The PCs are composed of the scores and loadings. On one hand, the scores hold information about the samples (concentrations). Thus, PCA score plots of the first two or three PCs were used to visually observe the differences between the samples and immediately display sample clustering patterns according to their elemental composition51,52. In addition, PCA score plots were used to highlight statistical outliers. We use the Mahalanobis distance to confirm statistical outliers; this consists of calculating the distance from a data point to the centroid of all samples. Mahalanobis distance was calculated for PC1, PC2, and PC3. A single case was considered a statistical outlier if it was placed out of the tolerance ellipse of 97.5%17. On the other hand, the loadings hold information about the variables of the data set (chemical changes), indicating the importance of each region in explaining the variance between samples. Therefore, PCA loading plots were used to identify the multiple regions (δ = 0.04 ppm bins) of the 1H NMR spectra responsible for the separation between groups (the so-called metabolic fingerprint). The spectral regions (potential biomarkers for TB diagnosis) selected from PCA loading plots were confirmed by Hotteling’s T2 tests18. Those regions outside the 95% tolerance ellipse were identified as the spectral regions responsible for the metabolic differences in the PCA plots. Hotteling’s T2 test was applied for each PCA: (1) TB and uninfected groups, (2) TB and pneumococcal pneumonia groups, and (3) TB and LTBI groups.

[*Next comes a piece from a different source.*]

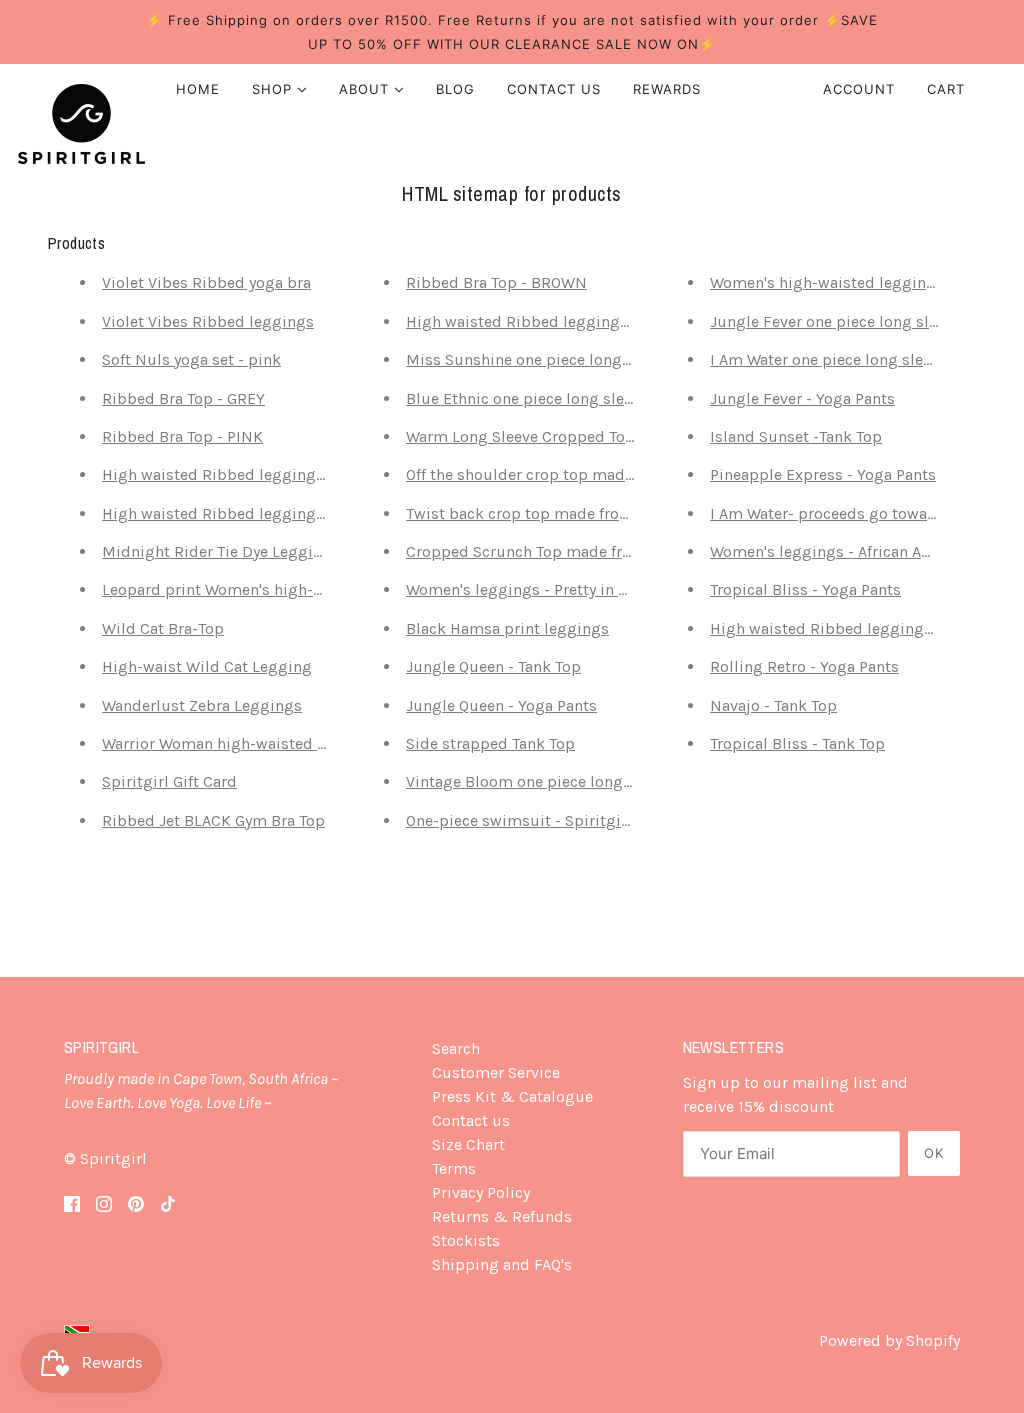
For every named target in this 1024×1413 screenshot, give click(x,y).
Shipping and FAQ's (502, 1264)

The identification of the metabolites corresponding to the metabolic fingerprint was performed using the Human Metabolome Database53 and the characteristic cross-peaks from 2D HSQC spectra. The identified metabolites were individually integrated for metabolic quantification applying the Global Spectral Deconvolution analysis algorithm provided by the MestReNova software and corrected by the multiplicity of the NMR signal. Statistical significance was determined using a Bonferroni corrected Student's t-test assuming significant unequal corrected variance with p < 0.0554.

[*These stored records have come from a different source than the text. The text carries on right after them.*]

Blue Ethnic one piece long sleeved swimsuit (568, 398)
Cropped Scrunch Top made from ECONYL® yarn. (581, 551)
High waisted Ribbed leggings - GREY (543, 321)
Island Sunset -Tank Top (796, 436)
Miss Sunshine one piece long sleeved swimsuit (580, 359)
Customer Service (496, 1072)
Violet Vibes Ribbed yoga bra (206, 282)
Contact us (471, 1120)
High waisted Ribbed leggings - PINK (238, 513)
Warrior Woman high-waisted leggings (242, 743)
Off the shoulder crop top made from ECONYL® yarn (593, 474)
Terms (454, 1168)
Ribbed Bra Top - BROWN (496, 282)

PLS-DA was applied by classifying patients into two groups51. We used the algorithm proposed by Ding and Gentleman et al.55 (tolerance for convergence: 1 × 10–3, the maximum number of iterations allowed: 100). The number of PLS components used was chosen by the percentage of variance explained, the R2, and the mean squared error of cross-validation graphics. Thus, PLS-DA was applied to the δ = 0.04 ppm bucketed NMR spectra of the following groups: TB vs. pneumococcal pneumonia, TB vs. LTBI, and TB vs. uninfected. PLS-DA predictive models were performed to assess and validate the diagnostic accuracy of the fingerprints of the metabolites present used to discriminate TB cases from the control groups. Before the comparison between groups (TB vs. pneumococcal pneumonia, TB vs. LTBI, and TB vs. uninfected), samples from each group were divided into two sets: the training set (50%) and the test set (50%). For training purposes, the classification functions derived from the probability of belonging to each group were computed with a number of random testing subjects. These classification functions were used afterwards to classify the rest of the subjects for internal validation. This process was repeated 100 times with random permutations of the training and test sets to reduce type I errors55. The percentages of correct classification were calculated as a measure of model performance.